Efficacy and Safety of Baricitinib in Japanese Patients with Active Rheumatoid Arthritis Receiving Background Methotrexate Therapy: A 12-week, Double-blind, Randomized Placebo-controlled Study
Clinical trials have shown baricitinib once daily to be effective in patients with RA. However, this Janus kinase (JAK) 1/JAK2 inhibitor has not been evaluated in a Japanese population. In this 12-week, placebo-controlled study, 145 Japanese patients were enrolled and received placebo, 1 mg, 2 mg, 4 mg or 8 mg oral baricitinib daily.
Efficacy results were encouraging and consistent with earlier trials. Significantly more baricitinib patients achieved ACR20 response at Week 12 of treatment compared with the placebo group [primary endpoint] ((37/48, 77%) vs 15/49, 31%, p<0.001). Efficacy was further demonstrated by the observation that the higher doses resulted in a greater percentage of patients achieving an improvement in most efficacy measures, including HAQ-DI (but not DAS28-ESR), when compared with the lower doses or placebo. 4mg and 8 mg led to similar improvements. Improvements in disease activity were seen as early as 2 weeks after commencing treatment.

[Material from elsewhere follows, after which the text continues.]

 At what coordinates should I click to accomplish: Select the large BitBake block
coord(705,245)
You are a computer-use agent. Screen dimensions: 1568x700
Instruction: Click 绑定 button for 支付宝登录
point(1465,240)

Baricitinib was well tolerated over the study period, however the 8 mg baricitinib dose was associated with a higher incidence of AEs and a greater decline in hemoglobin concentration than the lower doses or placebo.
Since this was a dose-ranging study, balanced consideration of the efficacy and safety results would suggest that the 4 mg dose, and potentially the 2 mg dose, would be optimal for further evaluation.